I'm 110% invested and I'm a person who doesn't like leverage. I can't really buy more.

 

Makes no sense to me, either.  I have been greater than 100% invested continuously since 1997, including going into fall 2008.  I just took advantage of the extreme low prices at the time to move up the quality curve. 

 

I have been doing the same in our bear market here in Canada.  Moving into stocks that have increased their dividends year after year.  Markets aren't displaced enough to be trying for home runs.

 

AL, when you said trying to move up quality curve. I remember you were exchanging sbux and other quality in 2008 when things were going down.
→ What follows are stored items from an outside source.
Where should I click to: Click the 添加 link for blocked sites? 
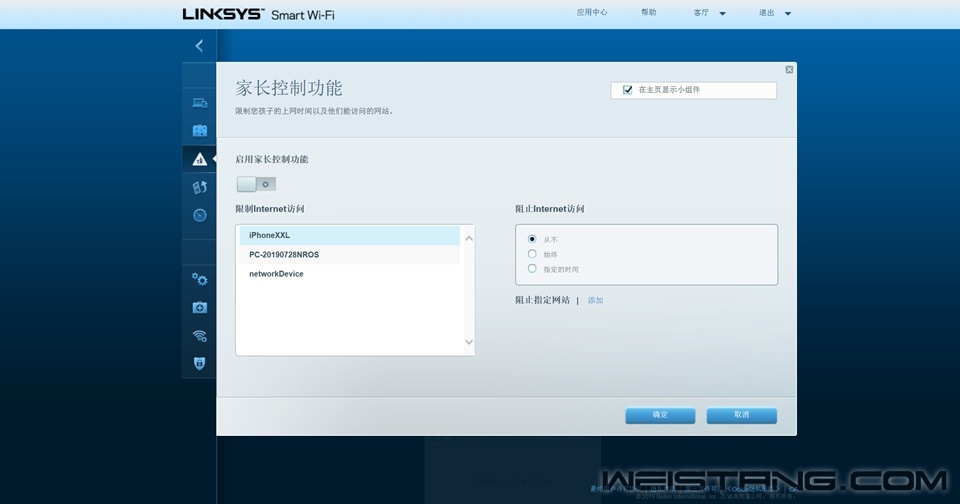click(595, 300)
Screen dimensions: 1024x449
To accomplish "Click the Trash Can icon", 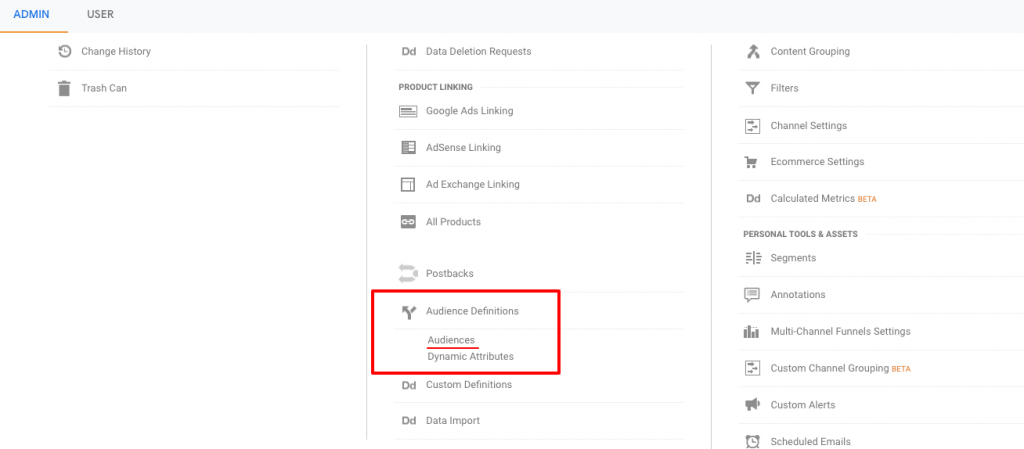I will point(64,88).
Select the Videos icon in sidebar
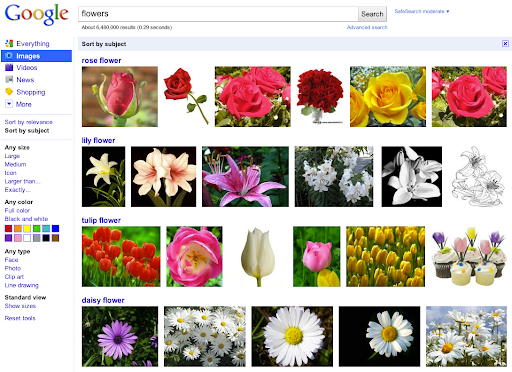Screen dimensions: 512x372 pyautogui.click(x=9, y=67)
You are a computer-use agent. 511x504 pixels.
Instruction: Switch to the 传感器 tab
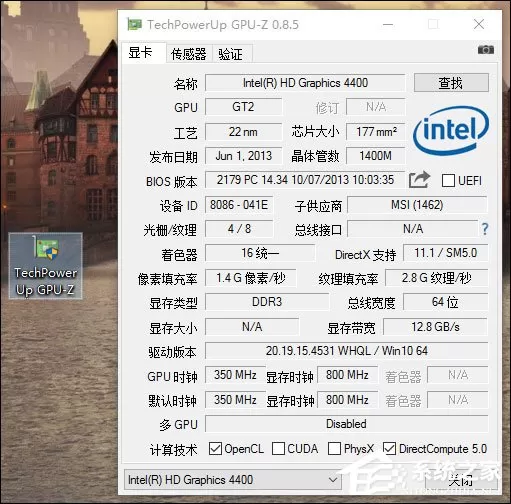tap(189, 54)
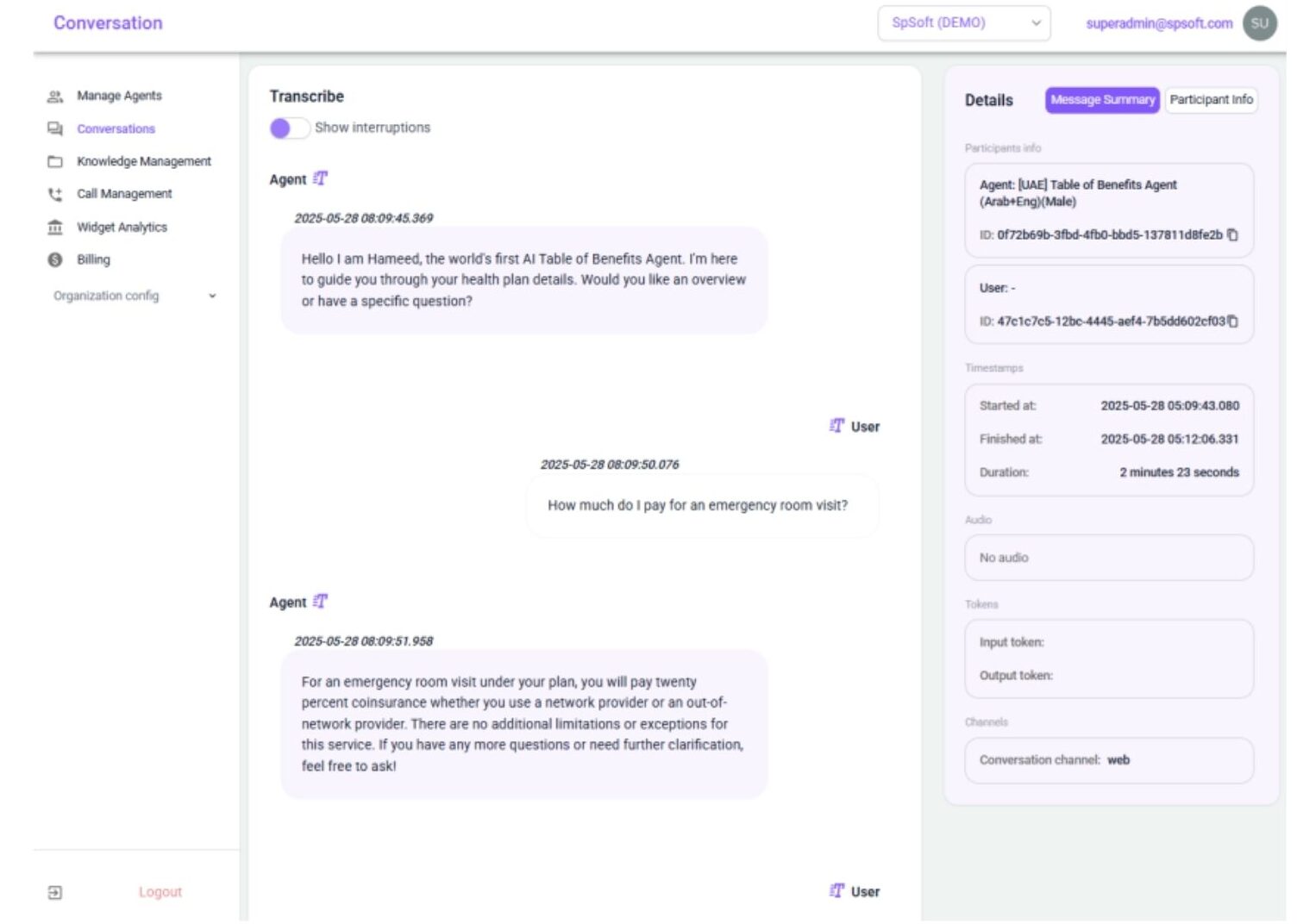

Do you see in terms of overall portfolio earning power and with every move you try to increase it over time?

 

I'd like to say yes, but no.  I had bought Leaps on Sbux, Ge, hd, axp, ffh, and a couple of others I cant recall right now, in spring 2009.  Unfortunately, I didn't stick with anything I had bought.  Sbux is up 6x, ge 3x plus dividends, hd 6x, axp 5x.  I sold them all, probably because of the uncertainty at the time, to invest in much more certain things such as bbry, fbk, pwt, and so on :-).  It hasn't all been bad - BAC and jpm and wells fargo were good off their bottoms, but the blowups have put quite a dent in my returns. 

 

I think I am just drinking the koolaid of compound interest, now.  I have geen picking up dividend growers for the last year, such as Brookfield renewable, First National, Bell Canada, Enbridge, and so on - see my signature.  I try to get them at 52 week lows. 

 

Part of the reason is that I had a good look at my kid's RESP where I hold several blue chip type companies.  Most of them have doubled in 7-8 years while spinning off 4.5% growing dividends along the way.  I have always been more conservative with this account, virtually never selling anything.  Its instructive that it has grown with none of the blowups, and gyrations I have had in other accounts.